Alain LEBAUBE, éditorialiste au journal Le Monde,
D’abord, il ne faut pas confondre les start-up de façon indifférenciée.
Alors qu’il y avait une forme d’évidence de la nouvelle économie, d’un seul coup, on commence à se dire que ce n’est pas aussi évident. Des choses coincent, craquent… Et cela continue, y compris ces derniers jours. Ce film "Quoi de neuf, patron ?" est daté parce qu’il parle d’optimisme comme s’il s’agissait de la Conquête de l’Ouest : des territoires à gagner oô l’on peut se précipiter. Or, d’un seul coup, il y a la sanction du marché, des situations qui sont tout à fait différentes. Et l’on s’aperçoit que des personnes qui étaient parties là-dessus, comme dans les histoires précédentes du capitalisme, se sont cassé la figure, parfois magistralement. Un de mes confréres rappelait ce matin les investissements du groupe Bernard Arnault dans ce type d’entreprises. Trois se sont plantées en quatre mois, au total pour plus de 1,2 milliard de francs. Cela fait fatalement des dégâts. Nous revenons au réel. Il a été question plusieurs fois dans le film du « réel », de « la vie réelle » et du « vrai monde ». Il y a une forme de banalisation ; on rentre dans le rang de ce point de vue.

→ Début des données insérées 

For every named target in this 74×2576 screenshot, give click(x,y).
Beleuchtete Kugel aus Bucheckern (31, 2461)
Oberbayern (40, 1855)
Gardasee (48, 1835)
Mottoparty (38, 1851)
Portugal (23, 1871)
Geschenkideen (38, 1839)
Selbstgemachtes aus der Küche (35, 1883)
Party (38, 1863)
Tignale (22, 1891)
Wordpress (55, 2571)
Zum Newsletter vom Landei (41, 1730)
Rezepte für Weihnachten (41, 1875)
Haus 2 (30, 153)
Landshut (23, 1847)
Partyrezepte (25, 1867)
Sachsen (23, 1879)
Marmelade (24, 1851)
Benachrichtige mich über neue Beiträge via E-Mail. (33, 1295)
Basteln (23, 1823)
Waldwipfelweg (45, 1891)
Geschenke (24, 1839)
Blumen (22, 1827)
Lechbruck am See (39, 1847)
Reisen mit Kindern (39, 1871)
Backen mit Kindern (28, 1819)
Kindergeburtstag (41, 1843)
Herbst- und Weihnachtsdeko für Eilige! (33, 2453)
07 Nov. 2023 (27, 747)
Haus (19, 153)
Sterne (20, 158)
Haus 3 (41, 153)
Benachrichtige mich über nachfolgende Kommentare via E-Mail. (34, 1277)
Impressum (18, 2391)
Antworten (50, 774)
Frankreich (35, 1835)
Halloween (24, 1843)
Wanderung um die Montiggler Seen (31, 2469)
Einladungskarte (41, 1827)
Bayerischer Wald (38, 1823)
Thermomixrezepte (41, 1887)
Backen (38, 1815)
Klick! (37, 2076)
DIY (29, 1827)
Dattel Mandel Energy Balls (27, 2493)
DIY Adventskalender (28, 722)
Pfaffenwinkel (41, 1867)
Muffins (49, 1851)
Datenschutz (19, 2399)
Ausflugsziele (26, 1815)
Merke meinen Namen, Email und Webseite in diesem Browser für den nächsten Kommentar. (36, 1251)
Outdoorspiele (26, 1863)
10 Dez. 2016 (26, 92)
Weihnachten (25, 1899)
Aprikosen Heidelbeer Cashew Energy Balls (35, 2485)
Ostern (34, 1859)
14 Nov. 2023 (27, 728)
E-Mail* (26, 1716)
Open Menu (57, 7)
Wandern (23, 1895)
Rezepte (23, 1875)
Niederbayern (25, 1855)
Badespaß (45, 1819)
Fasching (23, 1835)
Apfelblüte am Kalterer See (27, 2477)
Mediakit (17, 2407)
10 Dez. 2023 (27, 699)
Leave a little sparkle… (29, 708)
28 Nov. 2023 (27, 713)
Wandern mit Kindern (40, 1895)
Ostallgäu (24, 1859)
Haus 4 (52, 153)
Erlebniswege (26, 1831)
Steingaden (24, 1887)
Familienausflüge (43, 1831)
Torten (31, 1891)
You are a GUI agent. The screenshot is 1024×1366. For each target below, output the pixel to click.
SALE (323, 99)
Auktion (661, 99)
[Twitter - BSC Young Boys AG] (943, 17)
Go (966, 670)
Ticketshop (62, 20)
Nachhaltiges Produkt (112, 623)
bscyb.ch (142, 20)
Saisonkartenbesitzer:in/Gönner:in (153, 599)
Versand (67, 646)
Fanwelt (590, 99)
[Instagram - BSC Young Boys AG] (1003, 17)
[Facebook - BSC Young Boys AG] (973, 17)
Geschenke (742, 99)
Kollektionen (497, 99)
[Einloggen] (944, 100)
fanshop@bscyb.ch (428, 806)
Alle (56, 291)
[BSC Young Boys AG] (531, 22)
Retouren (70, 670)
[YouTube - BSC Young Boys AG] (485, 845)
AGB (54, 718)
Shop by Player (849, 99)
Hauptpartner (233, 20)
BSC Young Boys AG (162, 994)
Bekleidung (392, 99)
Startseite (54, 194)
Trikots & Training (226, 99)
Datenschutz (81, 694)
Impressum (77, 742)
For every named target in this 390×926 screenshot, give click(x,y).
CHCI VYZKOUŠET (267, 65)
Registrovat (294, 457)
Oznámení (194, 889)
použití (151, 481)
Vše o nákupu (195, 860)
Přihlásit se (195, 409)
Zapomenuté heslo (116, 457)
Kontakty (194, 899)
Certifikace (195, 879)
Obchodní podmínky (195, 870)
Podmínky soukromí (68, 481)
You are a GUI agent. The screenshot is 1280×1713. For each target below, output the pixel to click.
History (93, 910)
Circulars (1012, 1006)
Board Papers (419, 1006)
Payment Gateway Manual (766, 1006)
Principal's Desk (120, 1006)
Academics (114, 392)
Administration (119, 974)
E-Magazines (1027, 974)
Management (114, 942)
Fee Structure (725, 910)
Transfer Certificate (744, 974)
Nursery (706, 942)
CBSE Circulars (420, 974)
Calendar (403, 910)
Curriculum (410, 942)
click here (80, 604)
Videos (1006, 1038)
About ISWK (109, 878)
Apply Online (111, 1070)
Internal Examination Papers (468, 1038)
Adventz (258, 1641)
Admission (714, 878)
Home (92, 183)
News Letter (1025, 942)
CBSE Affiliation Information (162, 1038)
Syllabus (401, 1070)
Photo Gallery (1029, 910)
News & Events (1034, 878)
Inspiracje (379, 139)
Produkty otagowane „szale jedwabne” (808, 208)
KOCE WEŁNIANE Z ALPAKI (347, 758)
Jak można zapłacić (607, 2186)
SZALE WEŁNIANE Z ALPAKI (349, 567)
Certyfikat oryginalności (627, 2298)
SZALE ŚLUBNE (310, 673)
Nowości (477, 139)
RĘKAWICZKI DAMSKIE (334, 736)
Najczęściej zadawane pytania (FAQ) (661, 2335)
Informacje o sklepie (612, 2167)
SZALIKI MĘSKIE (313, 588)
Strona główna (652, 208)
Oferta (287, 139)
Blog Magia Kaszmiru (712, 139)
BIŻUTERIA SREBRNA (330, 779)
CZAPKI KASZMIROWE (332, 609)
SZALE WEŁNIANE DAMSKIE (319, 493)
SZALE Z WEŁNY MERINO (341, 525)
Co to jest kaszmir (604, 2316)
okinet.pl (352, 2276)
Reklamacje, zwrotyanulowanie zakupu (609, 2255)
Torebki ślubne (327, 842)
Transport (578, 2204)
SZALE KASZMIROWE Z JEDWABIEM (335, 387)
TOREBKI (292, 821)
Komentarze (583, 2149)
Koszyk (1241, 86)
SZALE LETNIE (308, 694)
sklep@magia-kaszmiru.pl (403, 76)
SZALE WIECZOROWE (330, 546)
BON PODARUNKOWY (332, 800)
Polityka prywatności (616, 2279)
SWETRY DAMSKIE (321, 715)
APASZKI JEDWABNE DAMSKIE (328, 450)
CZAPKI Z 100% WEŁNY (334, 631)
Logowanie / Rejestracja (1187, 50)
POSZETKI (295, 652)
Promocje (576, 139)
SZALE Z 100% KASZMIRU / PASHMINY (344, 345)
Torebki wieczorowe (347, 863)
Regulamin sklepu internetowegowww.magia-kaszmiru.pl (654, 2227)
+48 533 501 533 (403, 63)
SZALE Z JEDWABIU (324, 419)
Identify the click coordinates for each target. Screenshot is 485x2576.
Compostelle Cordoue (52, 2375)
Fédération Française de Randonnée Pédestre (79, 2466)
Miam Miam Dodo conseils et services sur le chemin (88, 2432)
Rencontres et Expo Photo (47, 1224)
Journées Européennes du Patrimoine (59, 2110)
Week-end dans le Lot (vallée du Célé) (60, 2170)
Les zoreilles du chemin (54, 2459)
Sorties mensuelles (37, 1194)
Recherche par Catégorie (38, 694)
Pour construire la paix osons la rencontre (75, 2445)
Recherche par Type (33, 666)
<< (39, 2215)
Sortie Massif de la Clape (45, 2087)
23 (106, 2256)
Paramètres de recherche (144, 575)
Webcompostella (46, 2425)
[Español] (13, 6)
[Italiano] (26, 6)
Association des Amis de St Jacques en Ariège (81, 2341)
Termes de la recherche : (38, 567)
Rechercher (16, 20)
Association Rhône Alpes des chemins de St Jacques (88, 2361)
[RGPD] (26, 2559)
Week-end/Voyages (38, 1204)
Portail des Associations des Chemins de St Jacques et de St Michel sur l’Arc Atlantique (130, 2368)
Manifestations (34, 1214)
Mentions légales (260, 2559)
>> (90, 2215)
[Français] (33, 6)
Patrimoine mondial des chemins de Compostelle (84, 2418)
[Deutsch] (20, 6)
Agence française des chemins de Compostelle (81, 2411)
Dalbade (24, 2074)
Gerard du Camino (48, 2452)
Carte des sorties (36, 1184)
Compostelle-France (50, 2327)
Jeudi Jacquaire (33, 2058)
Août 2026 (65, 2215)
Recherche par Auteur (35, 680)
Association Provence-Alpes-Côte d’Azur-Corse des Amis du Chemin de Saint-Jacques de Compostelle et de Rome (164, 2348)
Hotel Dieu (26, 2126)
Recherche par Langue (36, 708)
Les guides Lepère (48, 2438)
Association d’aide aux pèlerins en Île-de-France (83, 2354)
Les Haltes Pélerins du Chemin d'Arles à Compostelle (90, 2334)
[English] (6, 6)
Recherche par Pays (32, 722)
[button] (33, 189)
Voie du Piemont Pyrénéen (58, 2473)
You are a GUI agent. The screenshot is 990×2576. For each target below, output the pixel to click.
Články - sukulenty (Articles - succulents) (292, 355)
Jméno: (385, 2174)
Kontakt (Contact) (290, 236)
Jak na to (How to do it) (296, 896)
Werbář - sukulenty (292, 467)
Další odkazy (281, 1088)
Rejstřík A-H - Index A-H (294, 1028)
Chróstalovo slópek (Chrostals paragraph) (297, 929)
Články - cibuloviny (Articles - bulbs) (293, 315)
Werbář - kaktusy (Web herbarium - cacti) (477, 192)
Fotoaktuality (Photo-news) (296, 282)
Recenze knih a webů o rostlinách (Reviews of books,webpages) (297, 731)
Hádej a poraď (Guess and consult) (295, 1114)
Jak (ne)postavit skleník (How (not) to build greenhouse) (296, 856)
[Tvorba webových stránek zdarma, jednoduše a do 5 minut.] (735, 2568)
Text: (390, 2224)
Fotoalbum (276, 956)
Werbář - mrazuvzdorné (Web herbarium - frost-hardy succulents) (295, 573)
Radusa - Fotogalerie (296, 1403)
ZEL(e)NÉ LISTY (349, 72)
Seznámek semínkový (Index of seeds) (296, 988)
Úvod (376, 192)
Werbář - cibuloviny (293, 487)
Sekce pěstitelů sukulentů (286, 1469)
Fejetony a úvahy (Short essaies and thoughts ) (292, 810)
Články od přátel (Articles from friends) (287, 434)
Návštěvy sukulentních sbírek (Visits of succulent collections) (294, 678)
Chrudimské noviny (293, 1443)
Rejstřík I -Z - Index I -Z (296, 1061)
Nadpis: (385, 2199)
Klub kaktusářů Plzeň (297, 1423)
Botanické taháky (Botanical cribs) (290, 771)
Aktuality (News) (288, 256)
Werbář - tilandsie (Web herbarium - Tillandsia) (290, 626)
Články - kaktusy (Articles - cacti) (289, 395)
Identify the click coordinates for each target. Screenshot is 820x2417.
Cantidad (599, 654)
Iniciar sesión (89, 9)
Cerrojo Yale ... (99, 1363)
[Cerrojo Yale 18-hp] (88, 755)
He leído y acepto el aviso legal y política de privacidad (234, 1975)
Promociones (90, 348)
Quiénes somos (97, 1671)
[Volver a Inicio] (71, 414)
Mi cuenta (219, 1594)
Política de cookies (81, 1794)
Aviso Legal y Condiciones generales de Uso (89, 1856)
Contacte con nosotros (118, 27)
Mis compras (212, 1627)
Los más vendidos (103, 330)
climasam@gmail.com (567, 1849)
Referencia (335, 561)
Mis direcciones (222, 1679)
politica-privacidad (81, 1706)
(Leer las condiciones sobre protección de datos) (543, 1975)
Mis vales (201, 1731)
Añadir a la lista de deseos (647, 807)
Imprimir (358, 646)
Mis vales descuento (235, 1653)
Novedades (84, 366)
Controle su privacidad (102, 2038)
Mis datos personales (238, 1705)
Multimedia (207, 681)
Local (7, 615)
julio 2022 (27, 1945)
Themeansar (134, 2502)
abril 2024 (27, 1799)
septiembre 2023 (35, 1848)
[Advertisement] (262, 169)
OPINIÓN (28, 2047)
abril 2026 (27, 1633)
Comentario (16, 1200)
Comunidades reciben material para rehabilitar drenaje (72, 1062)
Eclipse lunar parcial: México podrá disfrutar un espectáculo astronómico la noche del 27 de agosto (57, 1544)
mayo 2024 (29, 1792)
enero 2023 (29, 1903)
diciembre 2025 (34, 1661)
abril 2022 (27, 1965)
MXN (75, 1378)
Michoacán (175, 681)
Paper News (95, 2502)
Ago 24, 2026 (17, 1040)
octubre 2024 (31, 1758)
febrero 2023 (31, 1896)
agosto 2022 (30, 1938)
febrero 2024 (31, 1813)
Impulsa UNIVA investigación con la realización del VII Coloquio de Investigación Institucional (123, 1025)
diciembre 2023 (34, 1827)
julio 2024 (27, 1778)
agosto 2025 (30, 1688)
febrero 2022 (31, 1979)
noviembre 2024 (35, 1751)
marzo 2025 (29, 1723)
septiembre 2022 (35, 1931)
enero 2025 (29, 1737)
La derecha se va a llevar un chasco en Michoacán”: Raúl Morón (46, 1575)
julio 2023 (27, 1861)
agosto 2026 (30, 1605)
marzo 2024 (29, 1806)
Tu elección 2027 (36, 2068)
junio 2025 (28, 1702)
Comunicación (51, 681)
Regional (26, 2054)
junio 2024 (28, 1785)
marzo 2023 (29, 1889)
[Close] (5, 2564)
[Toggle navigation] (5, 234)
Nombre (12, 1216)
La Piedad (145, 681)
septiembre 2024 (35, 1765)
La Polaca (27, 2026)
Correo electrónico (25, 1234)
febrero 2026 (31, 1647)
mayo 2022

Pourquoi ? Derriére cela, un certain nombre de rêves ont été entretenus. A un moment donné, on est obligé de séparer le grain de l’ivraie. Ce n’est pas parce que cela s’appelle une start-up et que l’on est sur la nouvelle économie que l’on va fatalement gagner le Bingo à tous les coups. Cela ressemble à de la martingale. On peut rêver à ce genre de choses. Je ne suis pas sûr que cela marche dans le réel.